What you are asked to do
Exact reproduction is required for the lines below starting at the line with "Screen dimensions: 652x892" and ending at the line with "You are a computer-use agent.", both included. No other lines, and no pictures.

Records shown
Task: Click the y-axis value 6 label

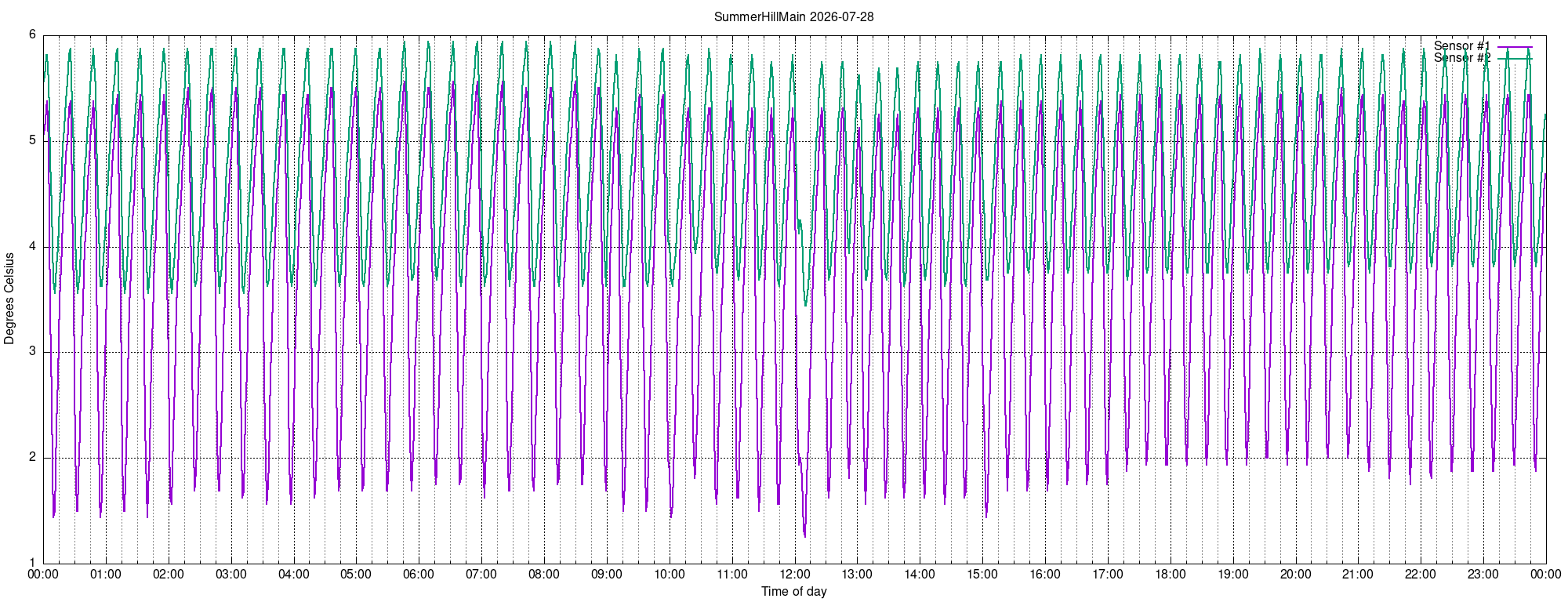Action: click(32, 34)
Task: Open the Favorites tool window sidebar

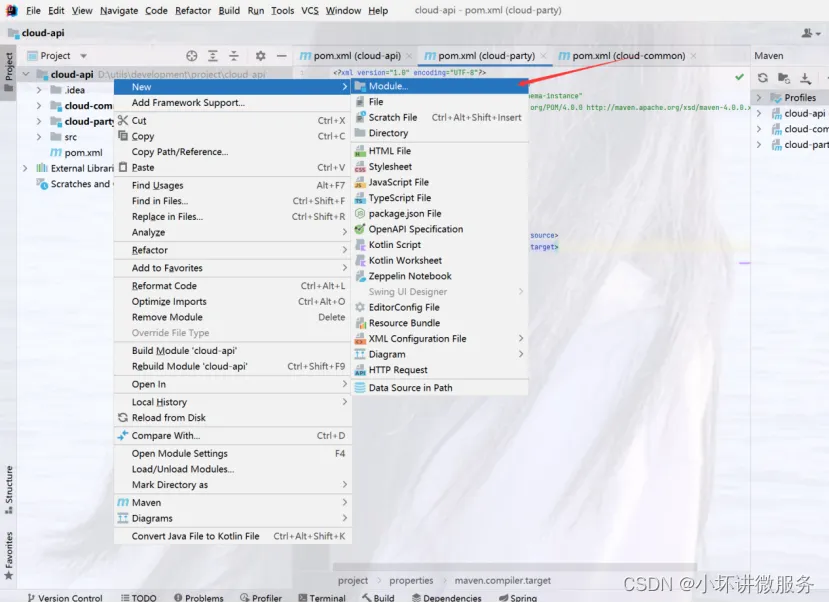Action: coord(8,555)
--
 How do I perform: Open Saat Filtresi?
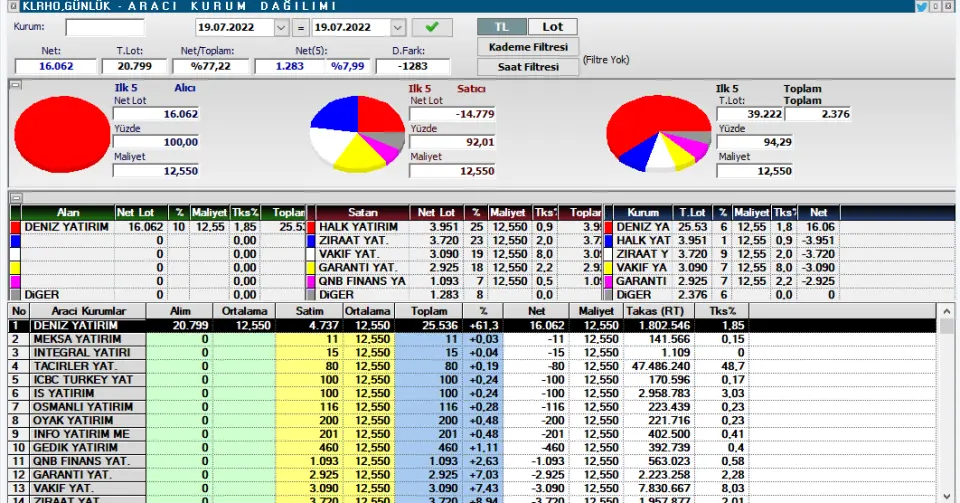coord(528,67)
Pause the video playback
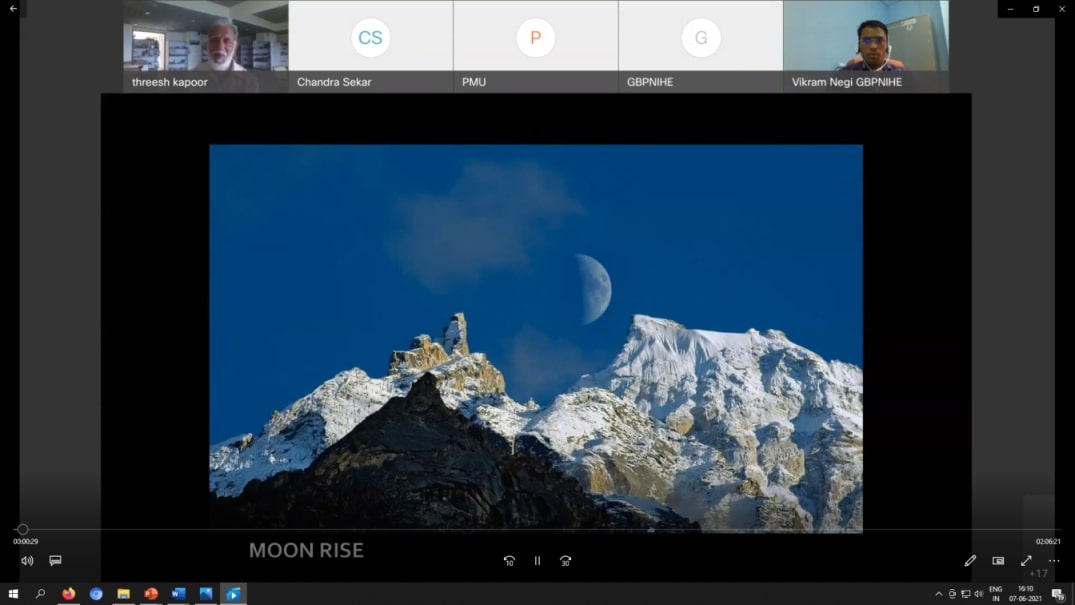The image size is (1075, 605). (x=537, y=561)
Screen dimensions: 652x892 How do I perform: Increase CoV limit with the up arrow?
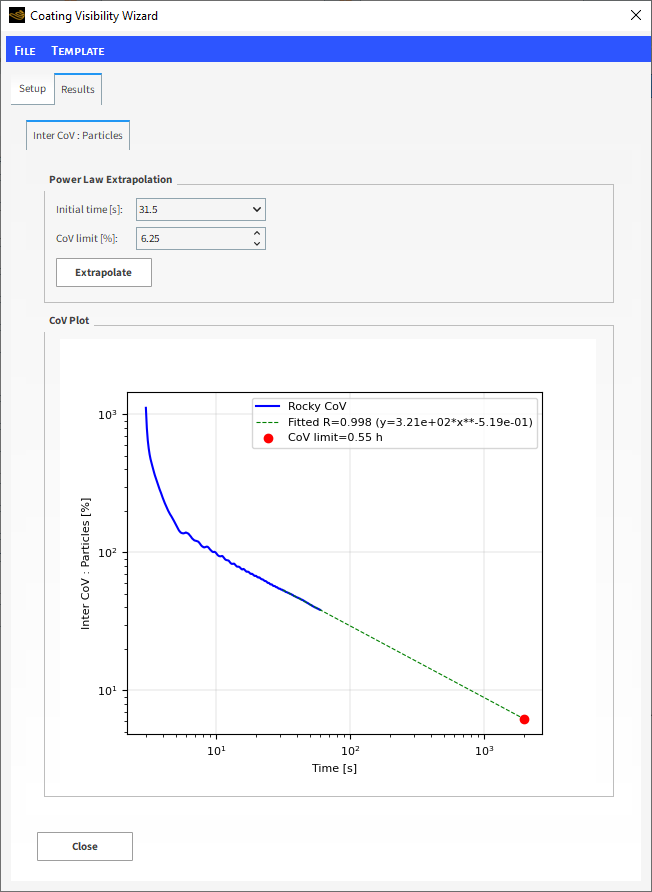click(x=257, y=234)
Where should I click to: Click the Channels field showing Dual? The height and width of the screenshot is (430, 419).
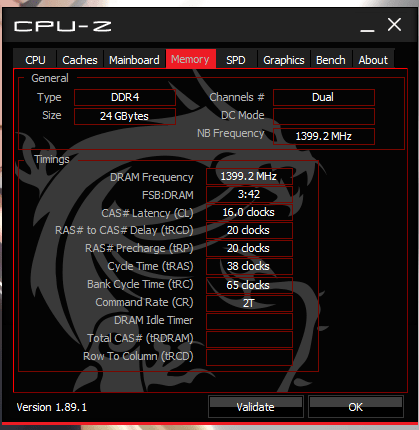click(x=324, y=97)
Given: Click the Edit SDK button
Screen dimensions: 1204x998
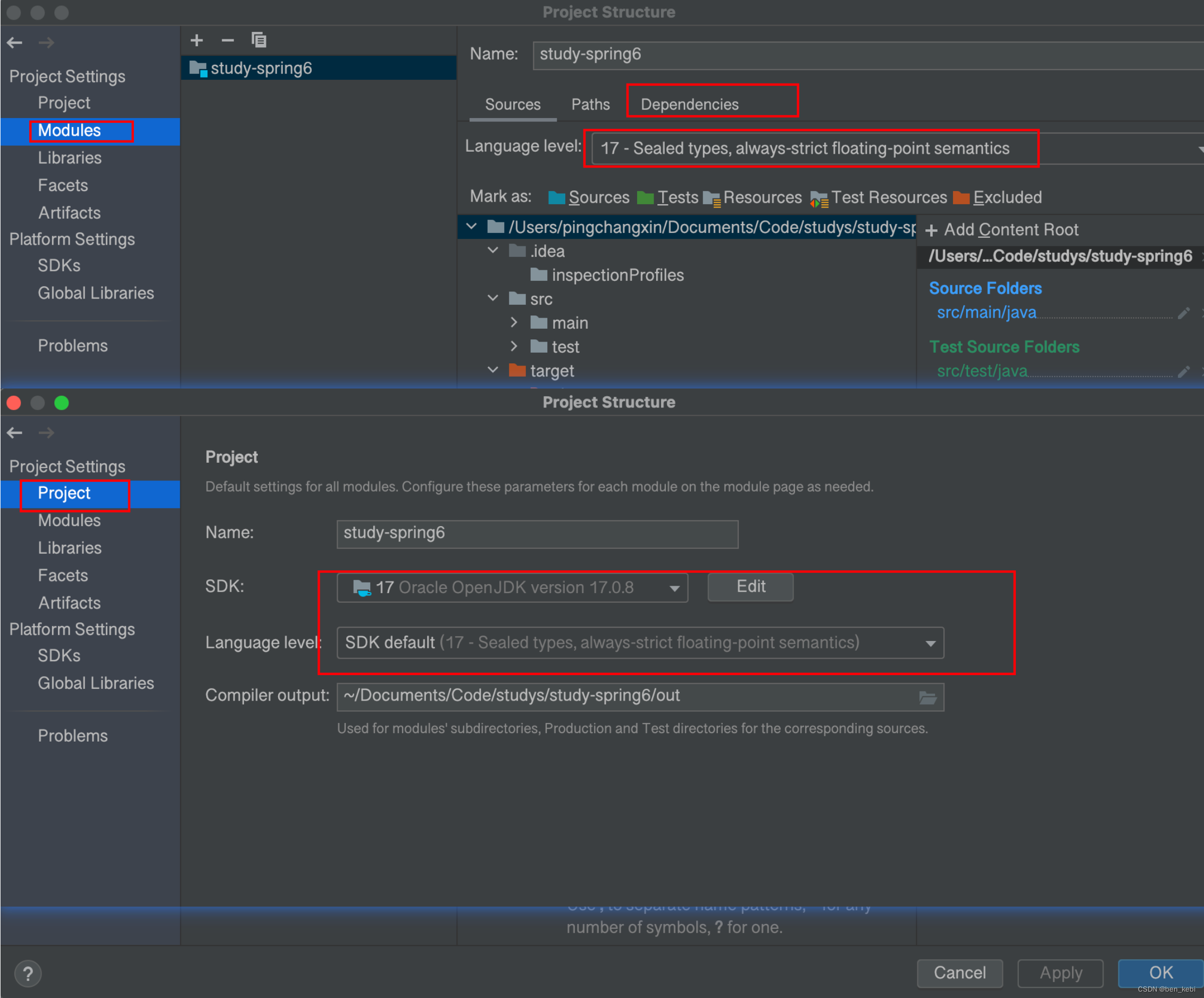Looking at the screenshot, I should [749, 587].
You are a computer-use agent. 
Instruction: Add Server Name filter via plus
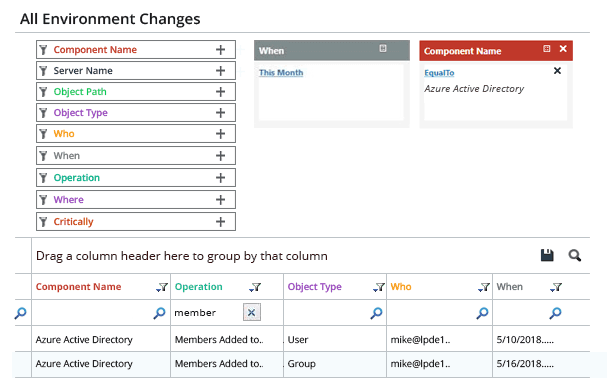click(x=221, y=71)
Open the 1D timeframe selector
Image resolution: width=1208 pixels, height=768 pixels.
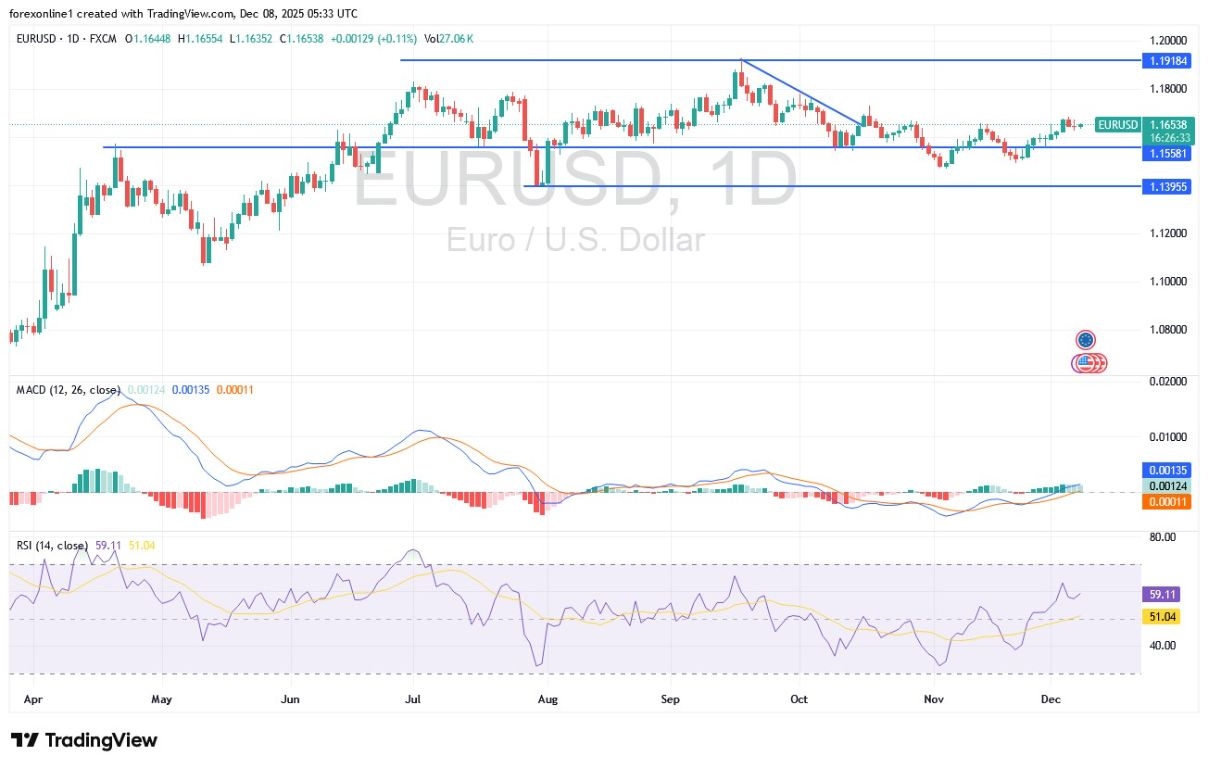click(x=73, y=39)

Answer space
Screen dimensions: 652x892 How do I perform: Increase CoV limit with the up arrow?
click(x=257, y=234)
Where should I click to: Click the Channels field showing Dual? The height and width of the screenshot is (430, 419).
click(x=324, y=97)
Given: Click the Edit SDK button
Screen dimensions: 1204x998
Looking at the screenshot, I should [749, 587].
You are a computer-use agent. 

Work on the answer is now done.